In [None]:
# loosely based on https://www.linkedin.com/pulse/fine-tuning-gpt-2-large-language-model-unlocking-its-adamson-mbcs

In [1]:
from datasets import load_dataset
from transformers import AutoTokenizer, AutoModelWithLMHead, AutoModelForCausalLM
from transformers import DataCollatorForLanguageModeling
from transformers import GPT2Tokenizer, GPT2Model, GPT2LMHeadModel, GPT2Config, GPT2ForQuestionAnswering
from transformers import TrainingArguments, Trainer
from torch.utils.data import Dataset
import copy
import pandas as pd
import re
import transformers
import torch

transformers.logging.set_verbosity_error()

base_tokenizer = AutoTokenizer.from_pretrained("gpt2-medium")
base_model = AutoModelForCausalLM.from_pretrained("gpt2-medium", pad_token_id = base_tokenizer.eos_token_id)

2024-02-19 22:42:19.104128: I tensorflow/core/util/port.cc:113] oneDNN custom operations are on. You may see slightly different numerical results due to floating-point round-off errors from different computation orders.

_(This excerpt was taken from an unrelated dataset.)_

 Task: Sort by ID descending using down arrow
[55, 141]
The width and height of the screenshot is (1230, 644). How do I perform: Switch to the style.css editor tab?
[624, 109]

To turn them off, set the environment variable `TF_ENABLE_ONEDNN_OPTS=0`.
2024-02-19 22:42:19.134350: E external/local_xla/xla/stream_executor/cuda/cuda_dnn.cc:9261] Unable to register cuDNN factory: Attempting to register factory for plugin cuDNN when one has already been registered
2024-02-19 22:42:19.134390: E external/local_xla/xla/stream_executor/cuda/cuda_fft.cc:607] Unable to register cuFFT factory: Attempting to register factory for plugin cuFFT when one has already been registered
2024-02-19 22:42:19.135347: E external/local_xla/xla/stream_executor/cuda/cuda_blas.cc:1515] Unable to register cuBLAS factory: Attempting to register factory for plugin cuBLAS when one has already been registered
2024-02-19 22:42:19.140836: I tensorflow/core/platform/cpu_feature_guar

In [2]:
print(f"Base model architecture:\n", base_model)

Base model architecture:
 GPT2LMHeadModel(
  (transformer): GPT2Model(
    (wte): Embedding(50257, 1024)
    (wpe): Embedding(1024, 1024)
    (drop): Dropout(p=0.1, inplace=False)
    (h): ModuleList(
      (0-23): 24 x GPT2Block(
        (ln_1): LayerNorm((1024,), eps=1e-05, elementwise_affine=True)
        (attn): GPT2Attention(
          (c_attn): Conv1D()
          (c_proj): Conv1D()
          (attn_dropout): Dropout(p=0.1, inplace=False)
          (resid_dropout): Dropout(p=0.1, inplace=False)
        )
        (ln_2): LayerNorm((1024,), eps=1e-05, elementwise_affine=True)
        (mlp): GPT2MLP(
          (c_fc): Conv1D()
          (c_proj): Conv1D()
          (act): NewGELUActivation()
          (dropout): Dropout(p=0.1, inplace=False)
        )
      )
    )
    (ln_f): LayerNorm((1024,), eps=1e-05, elementwise_affine=True)
  )
  (lm_head): Linear(in_features=1024, out_features=50257, bias=False)
)


In [3]:
# Load the SQuAD dataset, roughly 9:1:1, train:valid:test
train_squad = load_dataset("squad")["train"].train_test_split(test_size=0.12)
train_dataset = train_squad["train"]
valid_dataset = load_dataset("squad")["validation"]
test_dataset = train_squad["test"]

In [4]:
# sanity checking
len(train_dataset), len(valid_dataset), len(test_dataset)
print(train_dataset[0])

{'id': '56d3e4762ccc5a1400d82f21', 'title': 'To_Kill_a_Mockingbird', 'context': 'During the years immediately following the novel\'s publication, Harper Lee enjoyed the attention its popularity garnered her, granting interviews, visiting schools, and attending events honoring the book. In 1961, when To Kill a Mockingbird was in its 41st week on the bestseller list, it was awarded the Pulitzer Prize, stunning Lee. It also won the Brotherhood Award of the National Conference of Christians and Jews in the same year, and the Paperback of the Year award from Bestsellers magazine in 1962. Starting in 1964, Lee began to turn down interviews, complaining that the questions were monotonous, and grew concerned that attention she received bordered on the kind of publicity celebrities sought. Since the, she declined talking with reporters about the book. She also steadfastly refused to provide an introduction, writing in 1995: "Introductions inhibit pleasure, they kill the joy of anticipation, the

In [5]:
base_tokenizer.padding_side = "left"
if base_tokenizer.pad_token is None:
    base_tokenizer.pad_token = base_tokenizer.eos_token

def encode(examples):
    contexes = examples["context"]
    questions = examples["question"]
    answers = examples["answers"]
    samples = [f"{context}\n{question}\n{answer['text'][0]}" for context, question, answer in zip(contexes, questions, answers)]
    return base_tokenizer(samples, truncation=True, padding="max_length")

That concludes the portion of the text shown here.